─── Text section ───
The analytical result for
\(\mu_{\mathrm{bkg}}\) in this case reads:
\[\mu_{\mathrm{bkg}} = \frac{\alpha n_{\mathrm{off}}}{\alpha + 1}\]
When inserting this into the WStat we find the simplified expression.
\[W = 2\big(\mu_{\mathrm{sig}} + n_{\mathrm{off}} \log{(1 + \alpha)}\big)\]
If \(n_{\mathrm{off}} = 0\) Wstat becomes
\[W = 2 \big(\mu_{\mathrm{sig}} + (1 + \frac{1}{\alpha})\mu_{\mathrm{bkg}} -
n_{\mathrm{on}} - n_{\mathrm{on}} (\log{(\mu_{\mathrm{sig}} +
\mu_{\mathrm{bkg}}) - \log{(n_{\mathrm{on}})}})\]
and
\[\mu_{\mathrm{bkg}} = \frac{\alpha n_{\mathrm{on}}}{1+\alpha} -
{\mu_{\mathrm{sig}}}\]
For \(\mu_{\mathrm{sig}} > n_{\mathrm{on}} (\frac{\alpha}{1 + \alpha})\),
\(\mu_{\mathrm{bkg}}\) becomes negative which is unphysical.
───
## Directions
1) Answer these about the WStat text:
(a) What is inserted into the WStat to obtain the simplified expression?
(b) Which quantity is set to zero to give the second form of Wstat?
(c) What word does the text use for a negative background value?
2) Reproduce the records verbatim, from the line with "Viewport: 480px width, 360px height. Task: Pick the 3689" through the end of the records, including both ends.
The WStat text has no connection to the records.
─── Provided records ───
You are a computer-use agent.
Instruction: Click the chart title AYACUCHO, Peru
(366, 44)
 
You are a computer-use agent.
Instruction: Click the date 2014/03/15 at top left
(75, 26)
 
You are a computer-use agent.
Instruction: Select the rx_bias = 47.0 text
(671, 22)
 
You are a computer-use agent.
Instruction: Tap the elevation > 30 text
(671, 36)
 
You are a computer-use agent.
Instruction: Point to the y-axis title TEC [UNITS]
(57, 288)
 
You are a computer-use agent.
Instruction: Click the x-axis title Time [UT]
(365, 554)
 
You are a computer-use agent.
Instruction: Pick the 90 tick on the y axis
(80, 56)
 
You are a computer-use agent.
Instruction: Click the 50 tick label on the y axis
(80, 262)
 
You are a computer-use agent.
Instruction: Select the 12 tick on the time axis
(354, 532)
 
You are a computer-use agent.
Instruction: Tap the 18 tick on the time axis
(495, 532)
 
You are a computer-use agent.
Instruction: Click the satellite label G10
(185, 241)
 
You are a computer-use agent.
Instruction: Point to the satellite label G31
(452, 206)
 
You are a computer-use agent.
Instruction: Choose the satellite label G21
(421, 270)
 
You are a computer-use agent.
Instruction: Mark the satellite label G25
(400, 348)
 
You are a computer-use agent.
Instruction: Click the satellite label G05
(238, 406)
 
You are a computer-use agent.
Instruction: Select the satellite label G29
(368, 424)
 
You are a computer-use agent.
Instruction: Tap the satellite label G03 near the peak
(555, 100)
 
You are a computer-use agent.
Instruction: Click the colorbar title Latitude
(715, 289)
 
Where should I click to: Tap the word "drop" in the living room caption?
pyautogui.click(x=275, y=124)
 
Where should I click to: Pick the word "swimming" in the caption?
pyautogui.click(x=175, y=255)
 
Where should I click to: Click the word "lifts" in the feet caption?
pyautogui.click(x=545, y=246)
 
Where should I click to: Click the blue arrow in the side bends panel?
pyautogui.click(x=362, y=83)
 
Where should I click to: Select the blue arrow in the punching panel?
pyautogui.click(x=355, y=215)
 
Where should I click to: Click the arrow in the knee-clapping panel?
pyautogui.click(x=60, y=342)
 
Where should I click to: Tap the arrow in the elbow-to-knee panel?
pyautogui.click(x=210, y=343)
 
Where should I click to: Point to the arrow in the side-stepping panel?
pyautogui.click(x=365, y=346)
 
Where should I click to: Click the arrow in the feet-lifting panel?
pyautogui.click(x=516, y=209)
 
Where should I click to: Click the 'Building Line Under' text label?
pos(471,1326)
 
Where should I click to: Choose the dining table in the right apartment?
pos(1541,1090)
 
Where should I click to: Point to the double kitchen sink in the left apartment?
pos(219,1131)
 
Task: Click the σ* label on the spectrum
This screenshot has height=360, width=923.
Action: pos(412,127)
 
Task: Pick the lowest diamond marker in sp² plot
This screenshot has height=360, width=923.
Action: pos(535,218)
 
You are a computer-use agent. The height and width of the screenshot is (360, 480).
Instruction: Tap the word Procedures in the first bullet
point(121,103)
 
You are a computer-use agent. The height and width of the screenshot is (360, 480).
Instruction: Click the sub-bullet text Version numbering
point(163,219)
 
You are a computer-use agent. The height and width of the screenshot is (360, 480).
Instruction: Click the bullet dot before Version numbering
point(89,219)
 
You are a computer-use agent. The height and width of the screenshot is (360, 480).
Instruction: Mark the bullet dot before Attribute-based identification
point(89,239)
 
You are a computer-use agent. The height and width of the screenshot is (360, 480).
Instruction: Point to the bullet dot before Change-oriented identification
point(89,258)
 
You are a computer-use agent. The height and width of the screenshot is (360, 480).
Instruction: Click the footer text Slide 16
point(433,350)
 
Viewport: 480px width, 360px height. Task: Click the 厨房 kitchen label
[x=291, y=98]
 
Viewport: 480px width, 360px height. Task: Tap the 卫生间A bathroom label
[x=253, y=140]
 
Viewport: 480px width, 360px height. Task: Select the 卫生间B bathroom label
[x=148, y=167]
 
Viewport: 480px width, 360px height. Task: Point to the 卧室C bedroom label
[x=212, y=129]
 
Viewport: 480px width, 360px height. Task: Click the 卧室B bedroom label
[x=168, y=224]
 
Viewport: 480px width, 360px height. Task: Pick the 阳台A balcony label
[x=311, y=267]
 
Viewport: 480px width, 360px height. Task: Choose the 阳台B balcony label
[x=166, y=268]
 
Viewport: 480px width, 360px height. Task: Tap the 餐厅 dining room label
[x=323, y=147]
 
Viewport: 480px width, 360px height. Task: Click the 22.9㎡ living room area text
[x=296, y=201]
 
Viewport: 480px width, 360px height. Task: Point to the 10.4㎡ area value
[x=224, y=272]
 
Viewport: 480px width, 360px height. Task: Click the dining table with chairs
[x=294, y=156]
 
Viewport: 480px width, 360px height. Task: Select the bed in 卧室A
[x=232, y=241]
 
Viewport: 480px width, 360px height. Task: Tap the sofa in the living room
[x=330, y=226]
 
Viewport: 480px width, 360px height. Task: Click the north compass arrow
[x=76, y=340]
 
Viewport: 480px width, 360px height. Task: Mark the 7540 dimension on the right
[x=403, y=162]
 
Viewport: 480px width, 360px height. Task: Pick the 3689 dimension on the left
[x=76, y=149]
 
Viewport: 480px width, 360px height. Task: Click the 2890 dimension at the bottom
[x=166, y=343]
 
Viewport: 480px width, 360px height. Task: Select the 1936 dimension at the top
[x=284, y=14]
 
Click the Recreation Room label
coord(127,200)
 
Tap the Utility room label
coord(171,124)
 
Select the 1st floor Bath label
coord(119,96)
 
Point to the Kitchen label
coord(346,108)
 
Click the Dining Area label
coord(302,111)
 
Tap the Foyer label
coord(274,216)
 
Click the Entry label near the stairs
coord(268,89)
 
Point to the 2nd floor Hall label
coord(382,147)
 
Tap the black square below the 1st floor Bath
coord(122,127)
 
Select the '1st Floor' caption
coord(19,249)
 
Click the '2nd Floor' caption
───
## Answers to the tasks
1)
(a) The analytical result for μ_bkg
(b) n_off
(c) Unphysical

2)
Viewport: 480px width, 360px height. Task: Pick the 3689 dimension on the left
[x=76, y=149]
 
Viewport: 480px width, 360px height. Task: Click the 2890 dimension at the bottom
[x=166, y=343]
 
Viewport: 480px width, 360px height. Task: Select the 1936 dimension at the top
[x=284, y=14]
 
Click the Recreation Room label
coord(127,200)
 
Tap the Utility room label
coord(171,124)
 
Select the 1st floor Bath label
coord(119,96)
 
Point to the Kitchen label
coord(346,108)
 
Click the Dining Area label
coord(302,111)
 
Tap the Foyer label
coord(274,216)
 
Click the Entry label near the stairs
coord(268,89)
 
Point to the 2nd floor Hall label
coord(382,147)
 
Tap the black square below the 1st floor Bath
coord(122,127)
 
Select the '1st Floor' caption
coord(19,249)
 
Click the '2nd Floor' caption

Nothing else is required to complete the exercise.